Exercise aim →
Reproduce the press release about the Keystone Pipeline lawsuit word for word, from its dateline through its final sentence.

**** Given text

September, 23 2008, 08:20am EDT
For Immediate Release
Contact:
Josh Mogerman, NRDC at 312/780-7424
Keystone Pipeline Suit Shifts Towards Local Efforts and New Refineries
WASHINGTON
A lawsuit against the State Department over the environmental impacts of a proposed tar sand oil pipeline was modified in court filings this week as a pair of the original plaintiffs step away from the case. The Natural Resources Defense Council (NRDC) amended its complaint in the case, which challenges the validity of the legally-required environmental impact statement for the Keystone Pipeline.

********
**** Provided data

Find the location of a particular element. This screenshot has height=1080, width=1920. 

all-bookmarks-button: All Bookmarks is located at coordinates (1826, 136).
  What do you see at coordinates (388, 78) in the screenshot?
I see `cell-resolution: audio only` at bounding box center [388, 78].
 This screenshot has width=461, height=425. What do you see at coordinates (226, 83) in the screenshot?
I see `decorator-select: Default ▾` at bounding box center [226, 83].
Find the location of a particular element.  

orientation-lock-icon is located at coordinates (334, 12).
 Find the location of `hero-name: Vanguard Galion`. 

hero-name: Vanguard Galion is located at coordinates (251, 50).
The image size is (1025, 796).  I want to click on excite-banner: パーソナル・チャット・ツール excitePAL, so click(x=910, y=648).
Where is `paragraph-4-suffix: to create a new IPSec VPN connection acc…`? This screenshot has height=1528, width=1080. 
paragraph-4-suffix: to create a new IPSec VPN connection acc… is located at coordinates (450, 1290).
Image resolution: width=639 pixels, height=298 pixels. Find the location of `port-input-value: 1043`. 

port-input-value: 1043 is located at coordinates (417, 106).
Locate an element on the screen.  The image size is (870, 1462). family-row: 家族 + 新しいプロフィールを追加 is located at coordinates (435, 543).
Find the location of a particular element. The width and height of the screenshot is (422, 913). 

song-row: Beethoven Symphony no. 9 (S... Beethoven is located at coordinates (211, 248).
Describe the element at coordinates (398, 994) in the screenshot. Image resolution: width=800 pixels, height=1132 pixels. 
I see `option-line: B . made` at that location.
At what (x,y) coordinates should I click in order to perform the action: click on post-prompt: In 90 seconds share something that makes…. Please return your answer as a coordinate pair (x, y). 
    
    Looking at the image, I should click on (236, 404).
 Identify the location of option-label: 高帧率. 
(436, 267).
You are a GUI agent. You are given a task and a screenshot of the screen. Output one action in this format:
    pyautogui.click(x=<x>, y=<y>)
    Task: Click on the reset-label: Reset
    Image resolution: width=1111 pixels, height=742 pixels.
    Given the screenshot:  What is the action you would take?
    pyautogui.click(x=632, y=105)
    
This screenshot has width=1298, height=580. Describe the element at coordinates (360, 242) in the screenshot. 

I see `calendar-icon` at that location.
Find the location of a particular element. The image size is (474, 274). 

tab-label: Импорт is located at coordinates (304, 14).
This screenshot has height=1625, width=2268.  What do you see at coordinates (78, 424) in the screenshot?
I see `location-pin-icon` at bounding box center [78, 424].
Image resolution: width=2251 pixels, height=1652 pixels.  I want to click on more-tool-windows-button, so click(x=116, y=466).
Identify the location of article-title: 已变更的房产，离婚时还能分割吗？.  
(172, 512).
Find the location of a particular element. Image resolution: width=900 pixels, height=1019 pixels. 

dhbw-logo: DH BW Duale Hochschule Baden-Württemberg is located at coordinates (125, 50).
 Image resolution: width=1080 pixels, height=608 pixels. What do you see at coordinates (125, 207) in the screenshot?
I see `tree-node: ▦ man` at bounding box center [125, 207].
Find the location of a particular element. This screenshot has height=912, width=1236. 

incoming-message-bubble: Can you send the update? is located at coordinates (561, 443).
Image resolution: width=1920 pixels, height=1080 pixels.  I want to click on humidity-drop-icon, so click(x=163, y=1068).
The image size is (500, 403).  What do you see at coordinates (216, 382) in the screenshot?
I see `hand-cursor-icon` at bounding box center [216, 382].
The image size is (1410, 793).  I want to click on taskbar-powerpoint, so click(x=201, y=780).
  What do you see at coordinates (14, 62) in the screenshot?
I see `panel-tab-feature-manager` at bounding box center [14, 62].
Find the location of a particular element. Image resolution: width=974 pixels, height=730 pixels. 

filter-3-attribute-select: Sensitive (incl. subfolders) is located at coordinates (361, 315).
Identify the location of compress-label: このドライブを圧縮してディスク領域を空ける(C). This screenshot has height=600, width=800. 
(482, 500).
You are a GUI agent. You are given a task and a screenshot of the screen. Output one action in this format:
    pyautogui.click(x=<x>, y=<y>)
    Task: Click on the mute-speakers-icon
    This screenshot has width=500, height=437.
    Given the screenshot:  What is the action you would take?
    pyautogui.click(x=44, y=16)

********

Response box →
September, 23 2008, 08:20am EDT
For Immediate Release
Contact:
Josh Mogerman, NRDC at 312/780-7424
Keystone Pipeline Suit Shifts Towards Local Efforts and New Refineries
WASHINGTON
A lawsuit against the State Department over the environmental impacts of a proposed tar sand oil pipeline was modified in court filings this week as a pair of the original plaintiffs step away from the case. The Natural Resources Defense Council (NRDC) amended its complaint in the case, which challenges the validity of the legally-required environmental impact statement for the Keystone Pipeline.